• _Exercise details_:
Copy out the items word for word, starting at the line that contains "Viewport: 617px width, 402px" and ending at the line that contains "pyautogui.click(x=32, y=161)", including both of those lines. Leave the pictures out.

Start

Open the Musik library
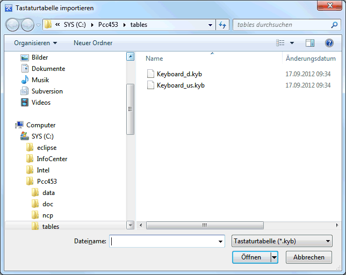 40,79
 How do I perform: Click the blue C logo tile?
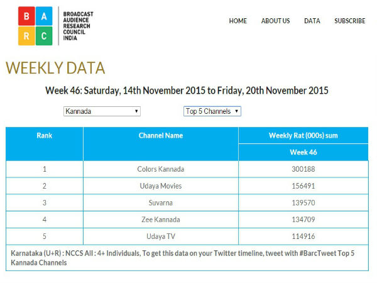click(43, 35)
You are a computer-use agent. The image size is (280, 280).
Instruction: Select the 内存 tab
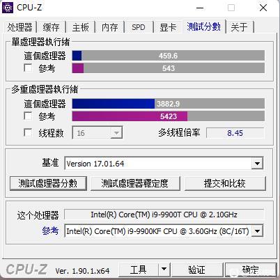point(110,27)
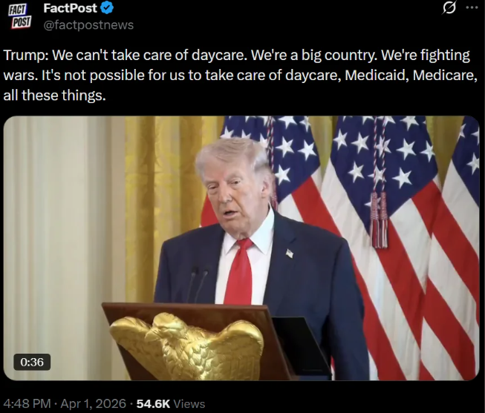Screen dimensions: 485x413
Task: Click the flag's tassel cord in the video
Action: [x=380, y=185]
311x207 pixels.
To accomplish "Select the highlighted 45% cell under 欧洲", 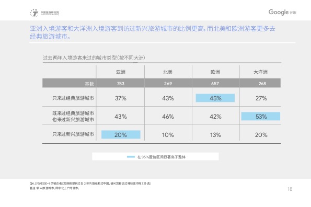I will pyautogui.click(x=215, y=98).
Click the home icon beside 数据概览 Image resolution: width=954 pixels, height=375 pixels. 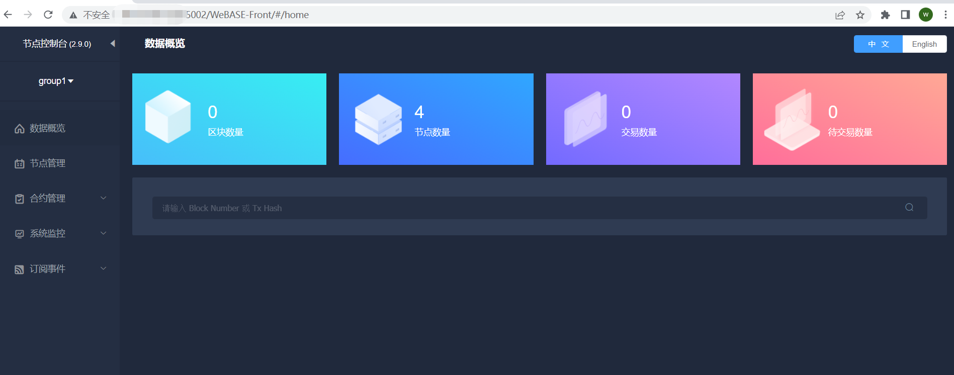[x=20, y=129]
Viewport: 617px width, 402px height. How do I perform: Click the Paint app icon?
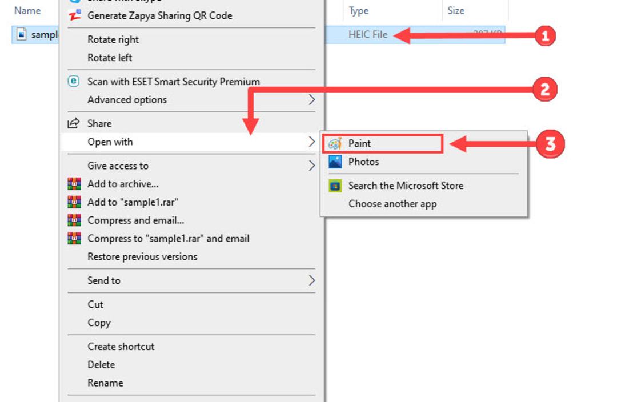coord(335,143)
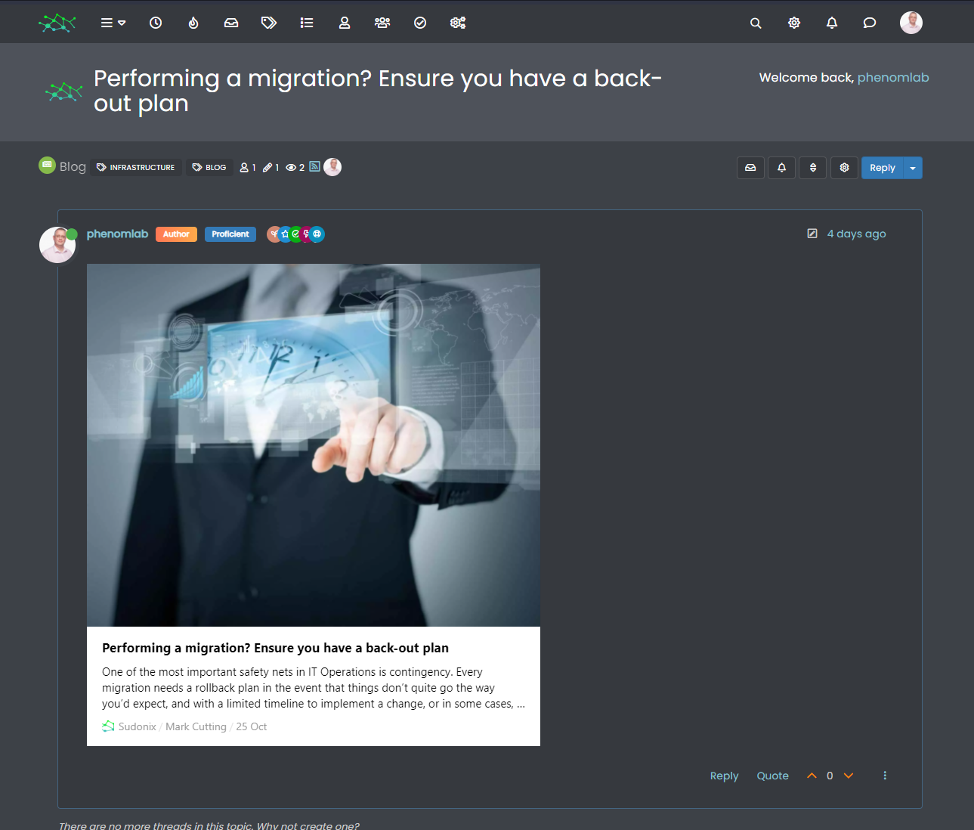Click the Quote link under the post
Image resolution: width=974 pixels, height=830 pixels.
(772, 776)
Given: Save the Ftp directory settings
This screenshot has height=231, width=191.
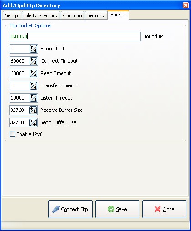Looking at the screenshot, I should pos(117,209).
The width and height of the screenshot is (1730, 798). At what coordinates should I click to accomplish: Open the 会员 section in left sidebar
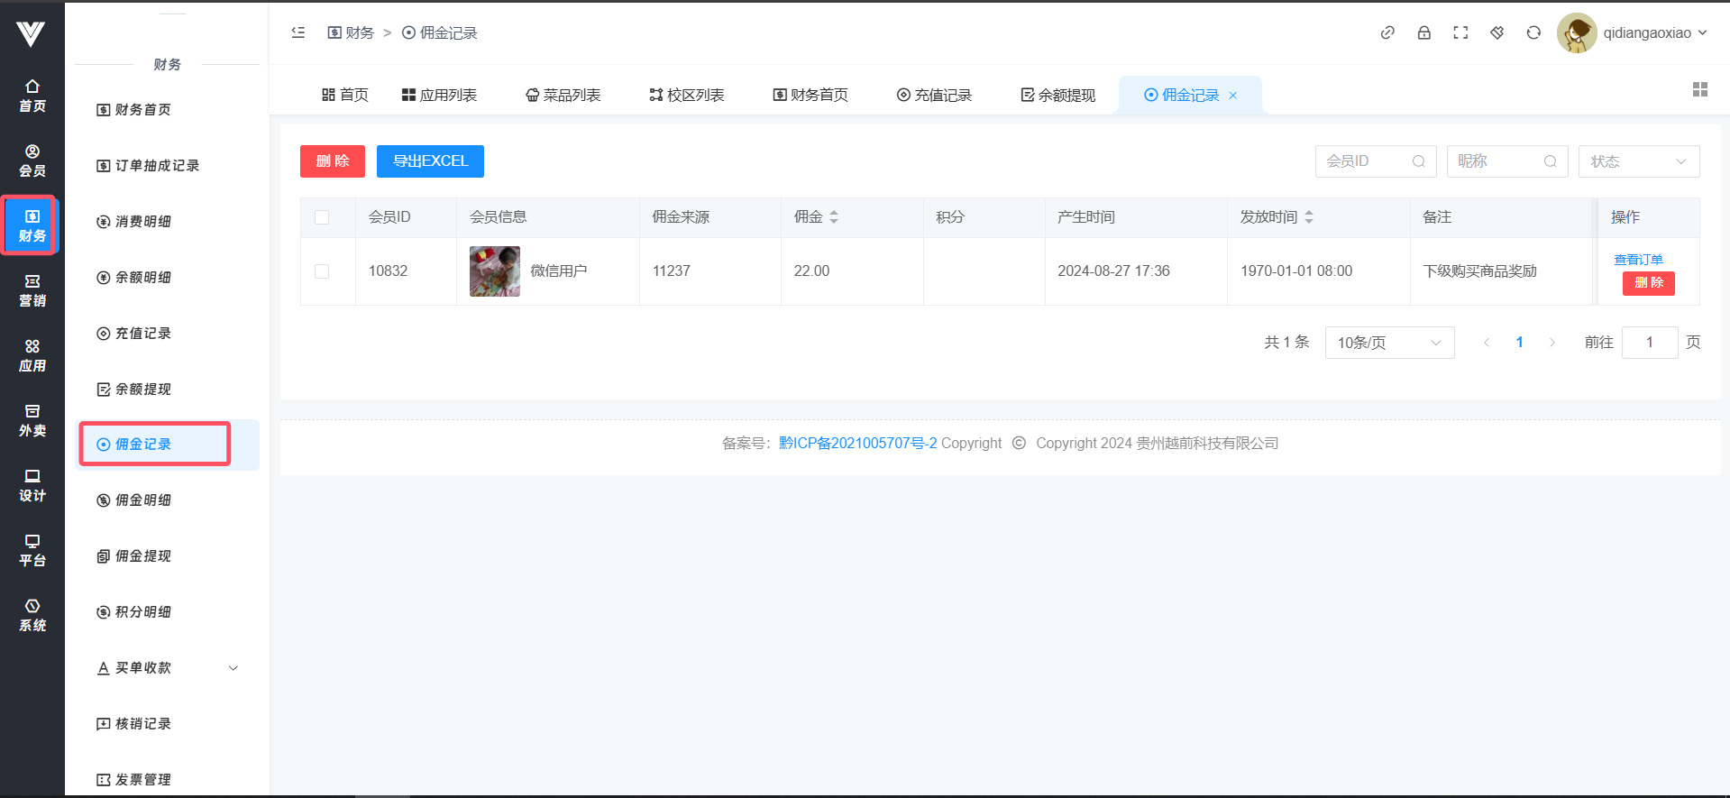pyautogui.click(x=32, y=161)
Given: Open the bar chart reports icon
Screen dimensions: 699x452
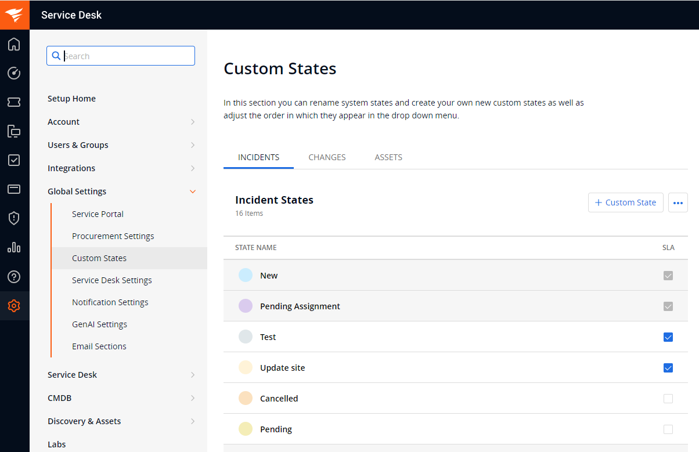Looking at the screenshot, I should (x=14, y=247).
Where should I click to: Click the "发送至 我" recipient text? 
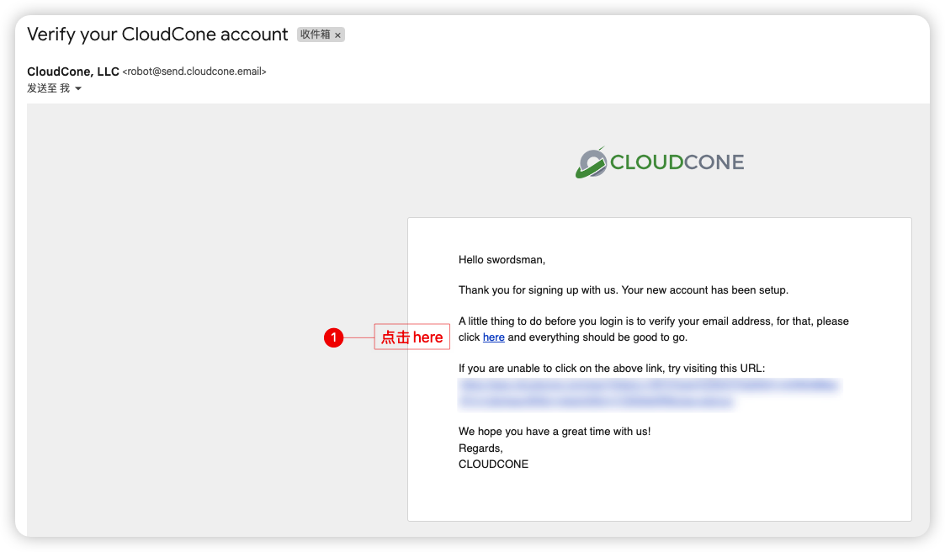click(48, 88)
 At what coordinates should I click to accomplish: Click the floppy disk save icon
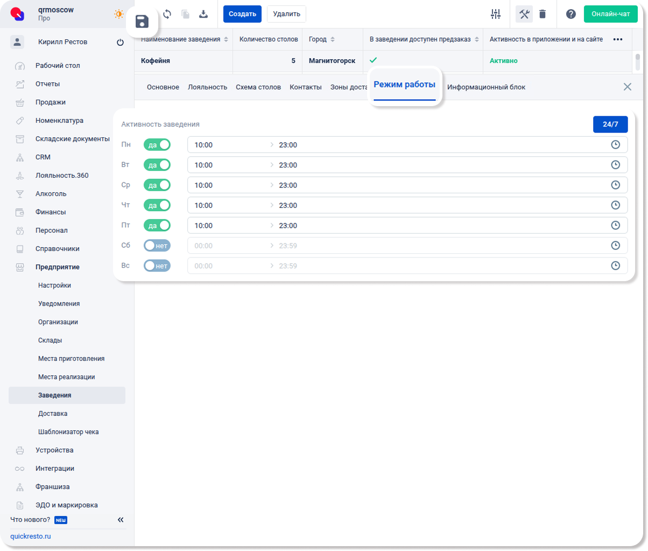point(142,22)
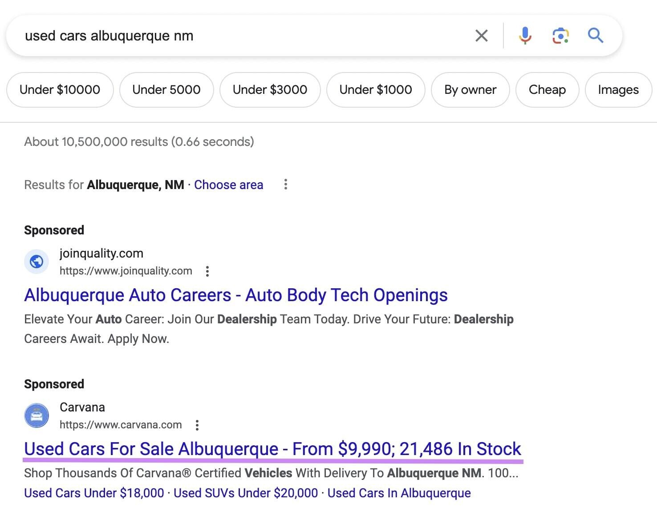The image size is (657, 532).
Task: Toggle the Under $10000 price filter
Action: pyautogui.click(x=60, y=90)
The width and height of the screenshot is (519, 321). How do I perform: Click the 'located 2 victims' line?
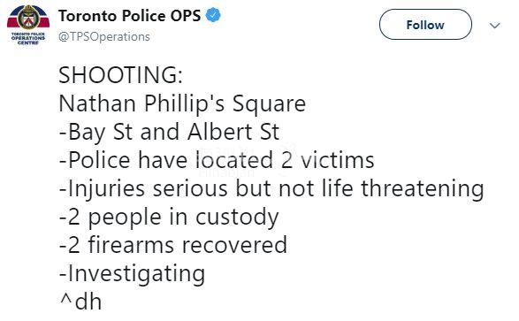[x=217, y=160]
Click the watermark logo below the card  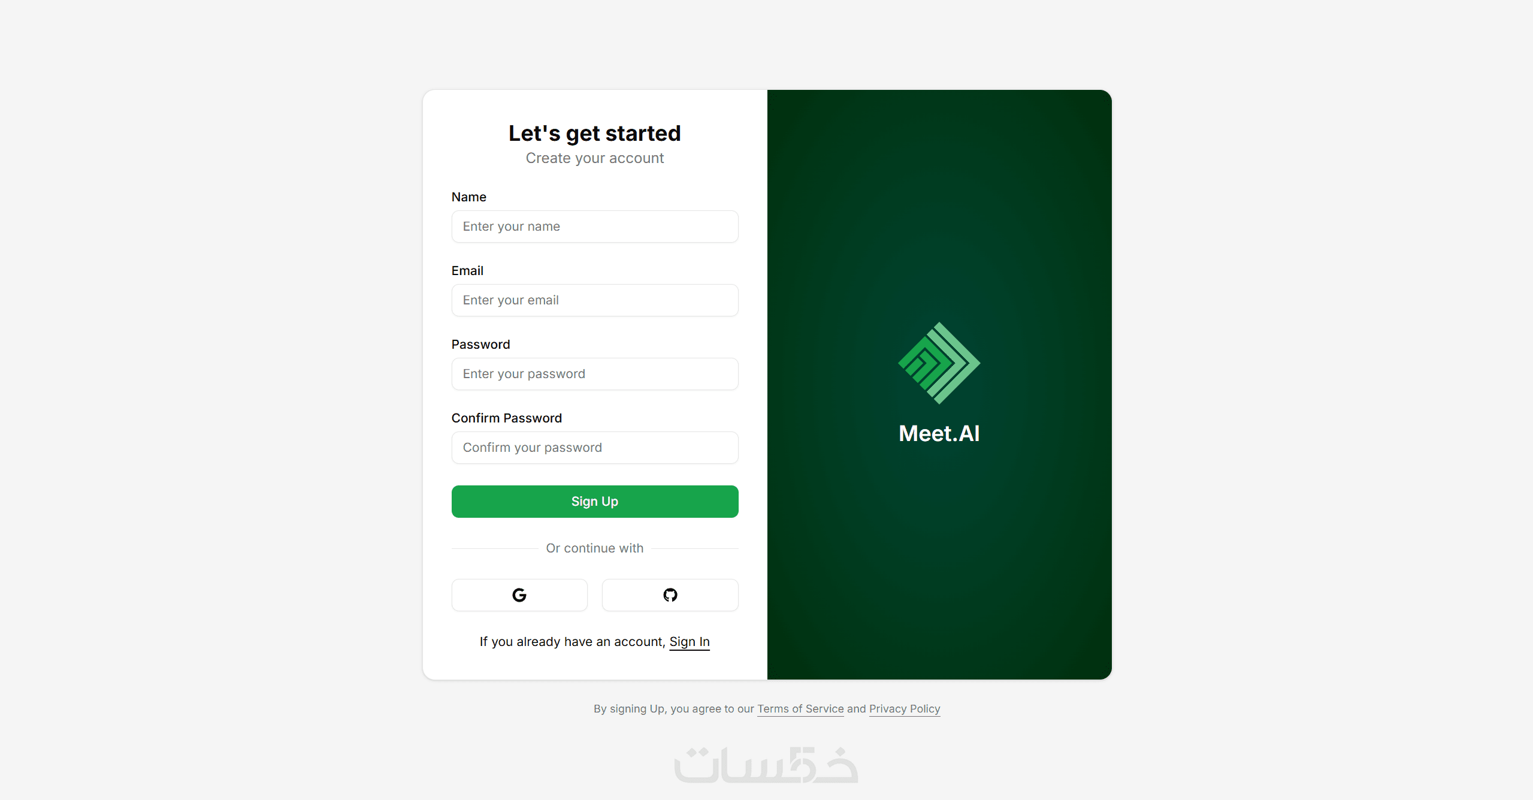766,765
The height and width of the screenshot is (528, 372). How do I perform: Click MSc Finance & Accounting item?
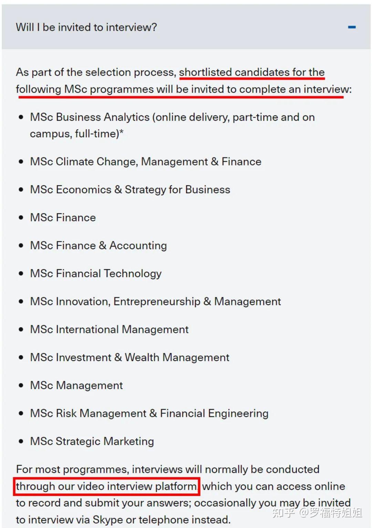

End

• _Final answer_:
Viewport: 617px width, 402px height. How do I perform: Click the Paint app icon?
coord(335,143)
Click the Quote link under the post
Image resolution: width=974 pixels, height=830 pixels.
(772, 776)
Given: Save the Ftp directory settings
This screenshot has height=231, width=191.
Looking at the screenshot, I should pos(117,209).
The width and height of the screenshot is (1730, 798). At what coordinates should I click to accomplish: Open the 会员 section in left sidebar
pyautogui.click(x=32, y=161)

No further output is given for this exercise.